Top of PROVIDED DATA
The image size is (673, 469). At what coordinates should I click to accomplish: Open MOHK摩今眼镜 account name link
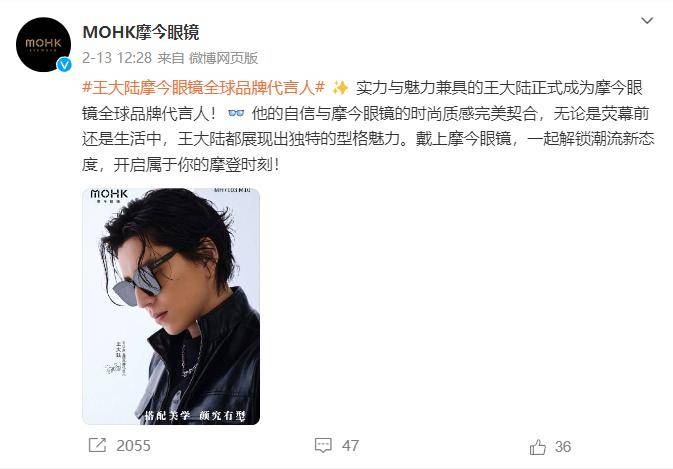tap(141, 33)
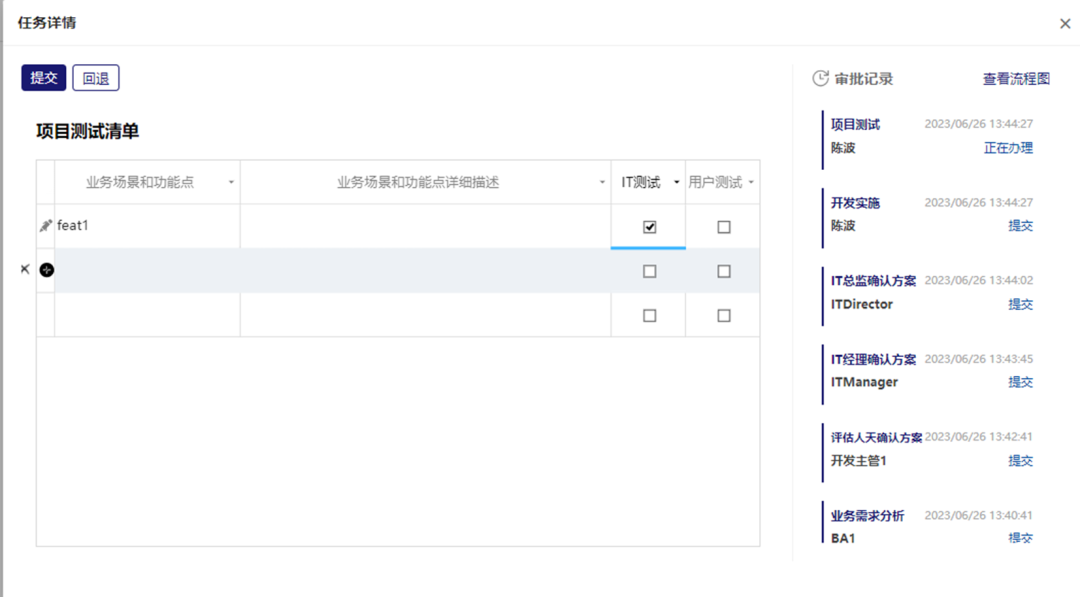Image resolution: width=1080 pixels, height=597 pixels.
Task: Open the 业务场景和功能点 column dropdown arrow
Action: tap(231, 183)
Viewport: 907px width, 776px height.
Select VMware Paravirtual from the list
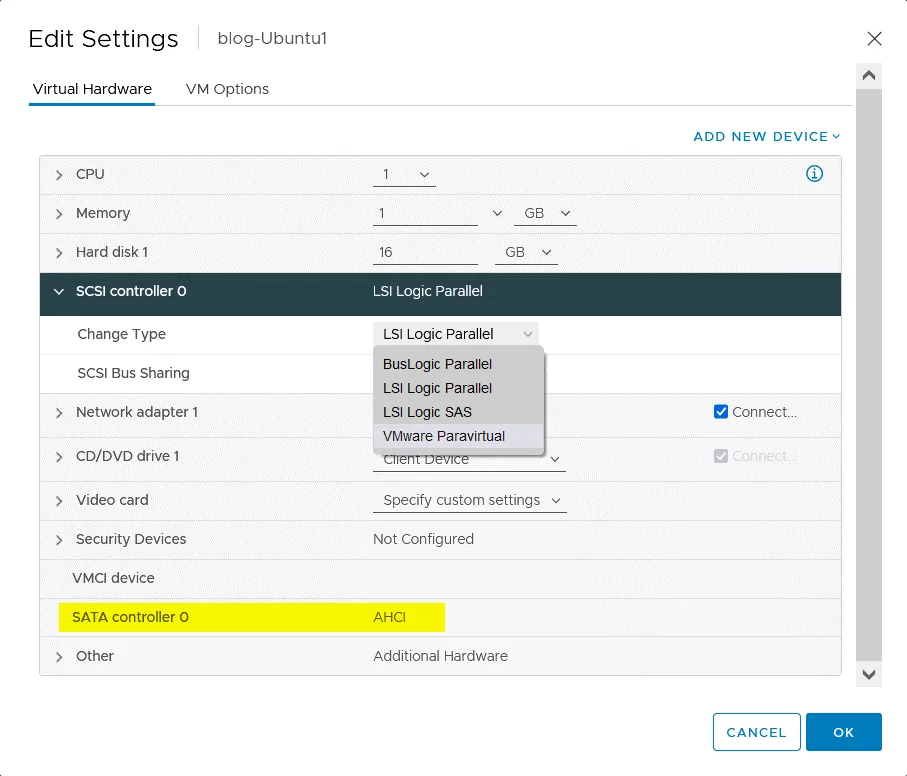[443, 436]
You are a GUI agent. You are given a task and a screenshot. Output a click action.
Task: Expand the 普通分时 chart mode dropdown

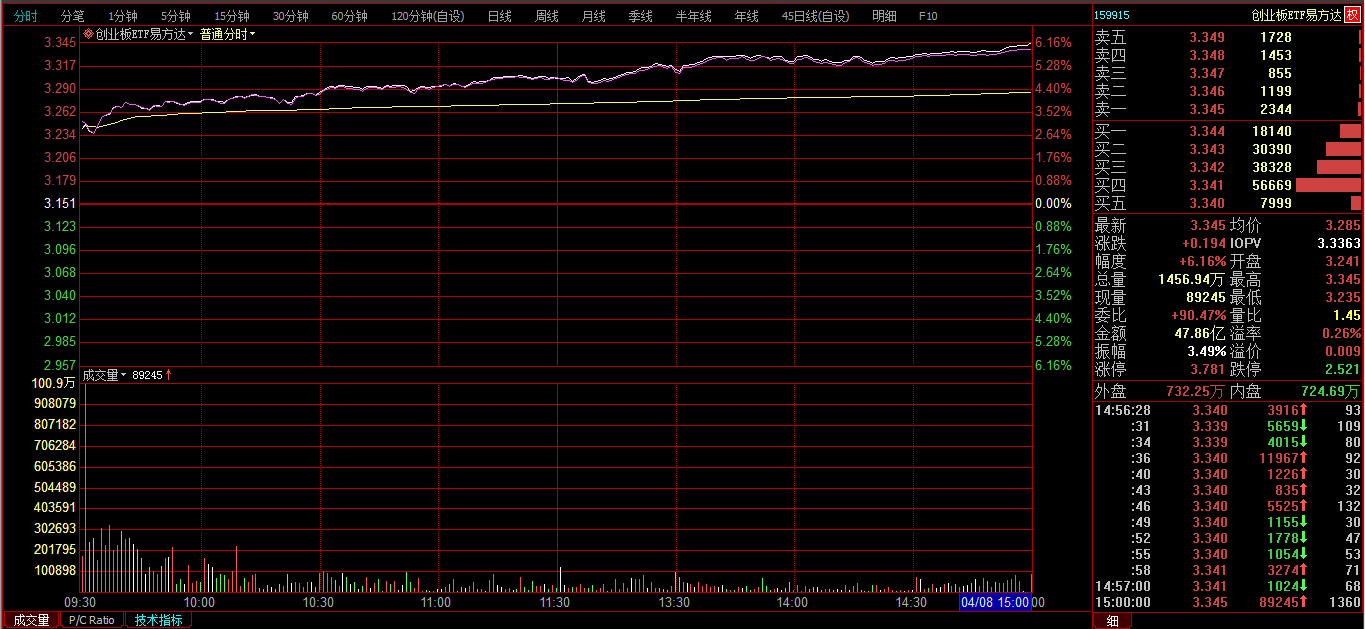228,34
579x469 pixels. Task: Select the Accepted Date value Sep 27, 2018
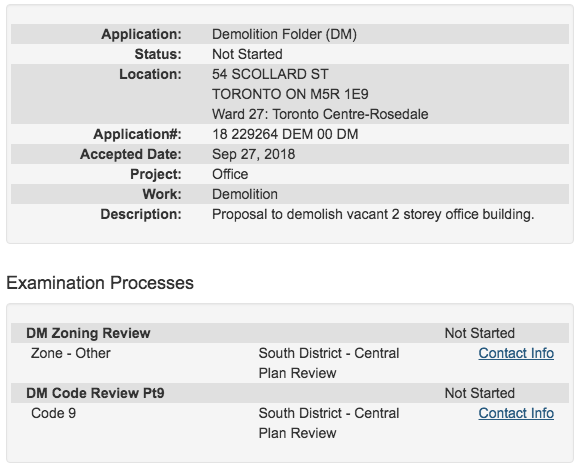pyautogui.click(x=253, y=154)
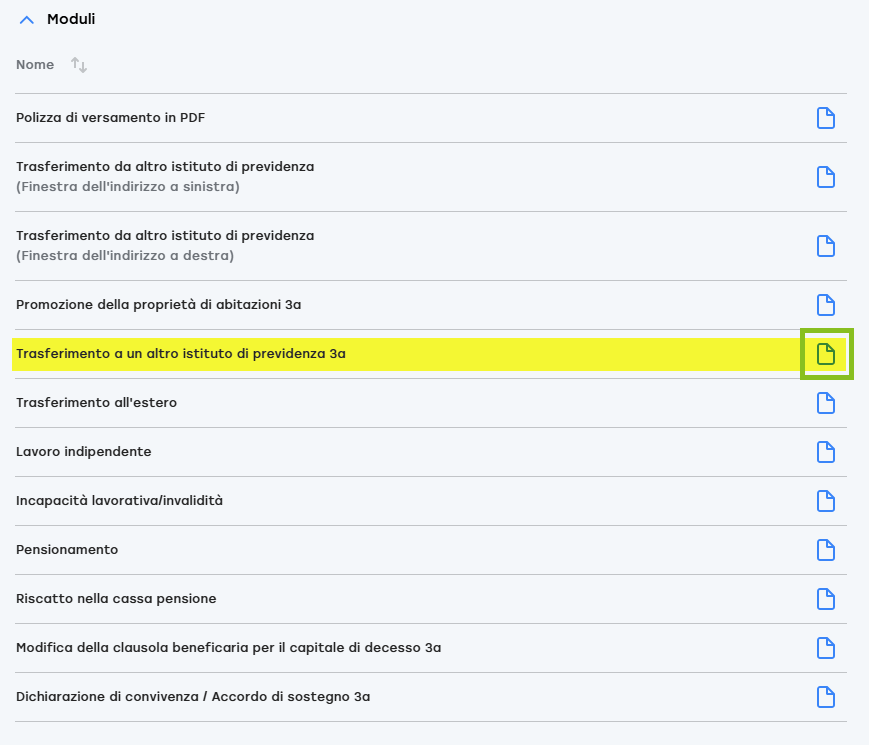Open the Polizza di versamento PDF document icon
This screenshot has width=869, height=745.
[826, 118]
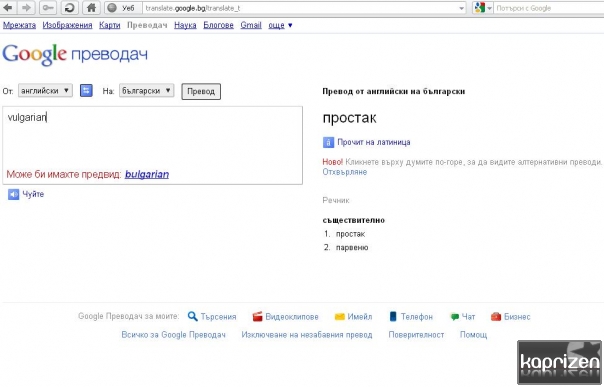Click the browser back arrow

pos(8,8)
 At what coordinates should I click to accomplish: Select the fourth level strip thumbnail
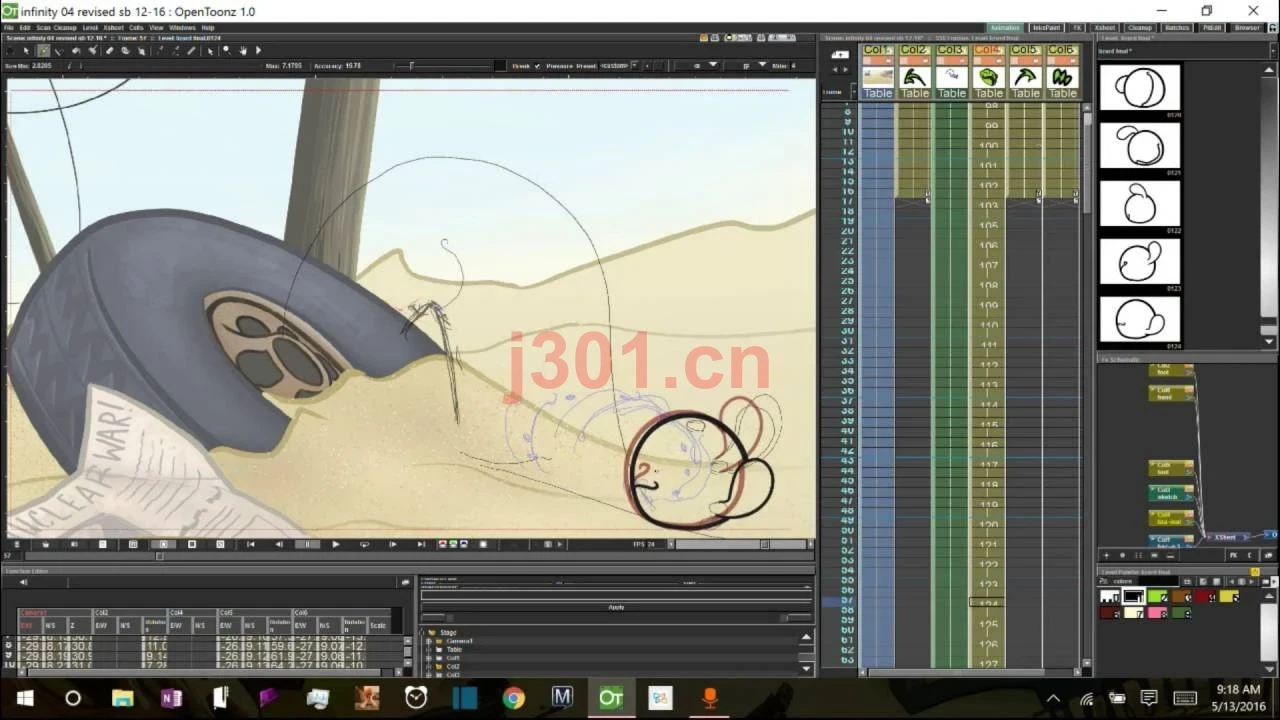[x=1140, y=262]

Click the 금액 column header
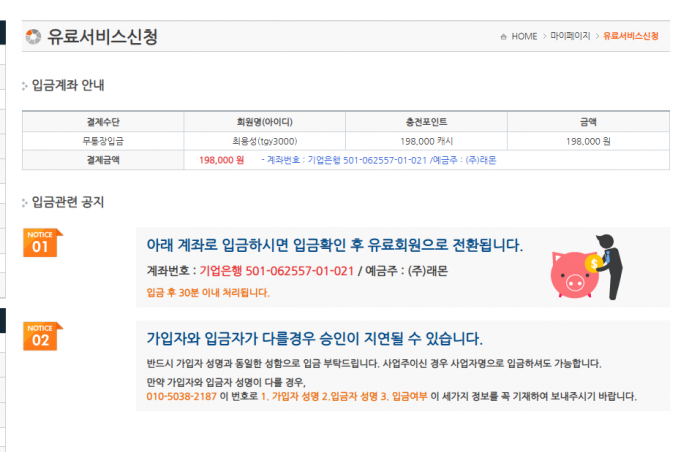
Bottom of PROVIDED DATA
WHAT IS EXPECTED:
Copy out the data verbatim, excluding the pictures.

EXERCISE ANSWER:
The image size is (673, 469). At what coordinates should I click to accomplish: Open MOHK摩今眼镜 account name link
tap(141, 33)
Image resolution: width=1080 pixels, height=597 pixels.
Task: Open the 业务场景和功能点 column dropdown arrow
Action: tap(231, 183)
Viewport: 907px width, 776px height.
Select VMware Paravirtual from the list
[443, 436]
You are a GUI agent. You are given a task and a screenshot. Output a click action.
Task: Expand the 普通分时 chart mode dropdown

228,34
579x469 pixels. Task: Select the Accepted Date value Sep 27, 2018
pyautogui.click(x=253, y=154)
Open the Polizza di versamento PDF document icon
This screenshot has width=869, height=745.
[826, 118]
Click the browser back arrow

pos(8,8)
 At what coordinates should I click to accomplish: Select the fourth level strip thumbnail
[x=1140, y=262]

Click the 금액 column header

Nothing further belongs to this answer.